Crime cost them their freedom. Some Vermont inmates will spend a few months behind bars; others a lifetime. It's a volatile world and protecting it can be extremely dangerous.
"It can be mundane for days or weeks at a time then you have an explosive situation that's life-threatening," said David Bellini, a union representative.
Corrections says a recent study reveals a spike in Vermont prison violence in 2011. Inmate fighting and assaults on staff were up 11 percent. Officials say gang affiliations play a small part, but the majority of the conflict comes down to clashing personalities. Meanwhile, fewer nonviolent offenders are in cells.
"So who's left behind? Your more violent offenders, your more high-risk offenders. And putting them all in the same location you're going to create some issues," said William Lawhorn of the Vt. Corrections Department.
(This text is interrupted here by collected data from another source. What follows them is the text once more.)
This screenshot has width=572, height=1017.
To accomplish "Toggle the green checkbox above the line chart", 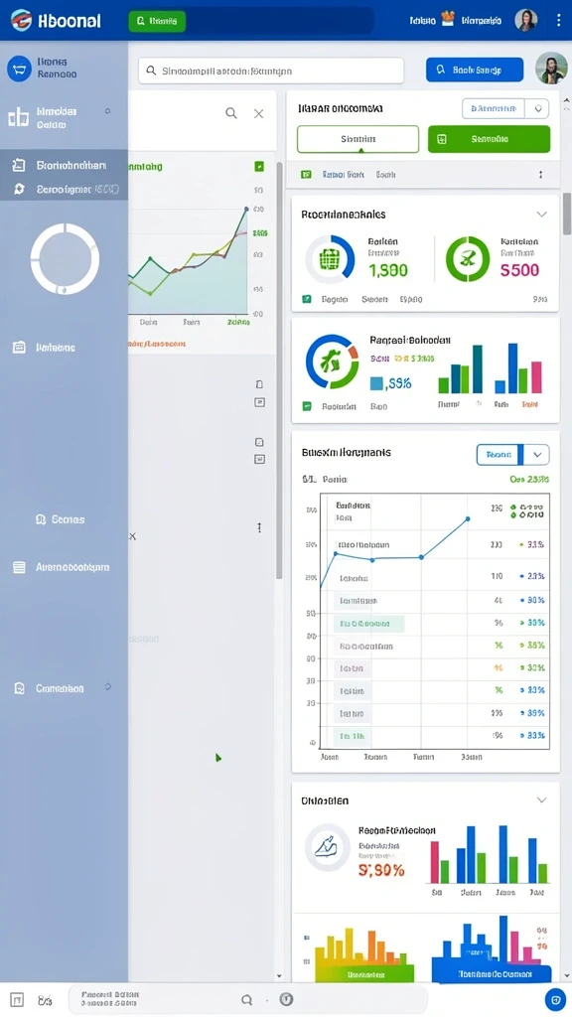I will click(x=259, y=167).
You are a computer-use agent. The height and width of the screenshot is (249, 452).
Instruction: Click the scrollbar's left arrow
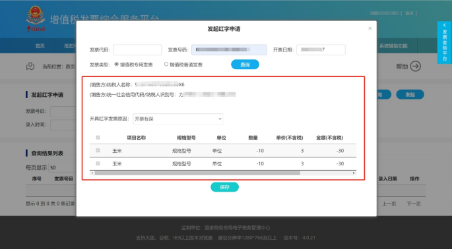(x=92, y=173)
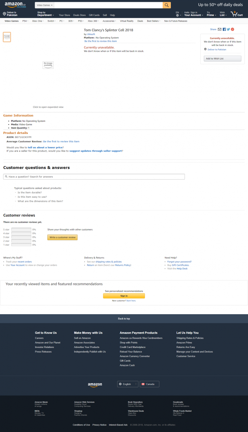Click the customer questions search field
Viewport: 248px width, 432px height.
tap(94, 177)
Corrections officials say they want to get ahead of the problem. So the department is adding an average of three correctional officers per shift in each facility.
"When you have an increase in crime going on in the community, you increase the police presence. We're doing the same thing here. We're increasing the security presence," Lawhorn said.
Thirty-three eight-hour positions have been added daily. But corrections is not hiring more people to cover those shifts. Instead, current correctional officers have to work overtime. Field staff, like probation officers and work crew supervisors, can also volunteer for the work to lighten the load. Lawhorn readily admits the plan is not perfect.
"We'll burn them out a lot quicker," he said. "Staff will get tired. They won't be as sharp; just physical exhaustion, mental exhaustion."
The plan is temporary. Corrections says it's part of a two-month experiment to see if these added security posts can actually lower violence.
"I think it's logical," Bellini said.
Bellini represents the union. He says prisons have two choices when upping security: adding physical barriers or human beings. The union supports the plan.
"Safety is the number one concern," Bellini said. "If we can do something to increase safety and security, and this is only for two months, let's see how it goes."
Corrections officials say the Shumlin administration is on board and signed off on the extra OT.
"You really can't put a dollar figure on safety," Lawhorn said.
If the plan works, the union is prepared to ask the Legislature to approve new permanent positions.
Prison supervisors will also be required to have a greater presence in the living units. The program will run through Oct. 1.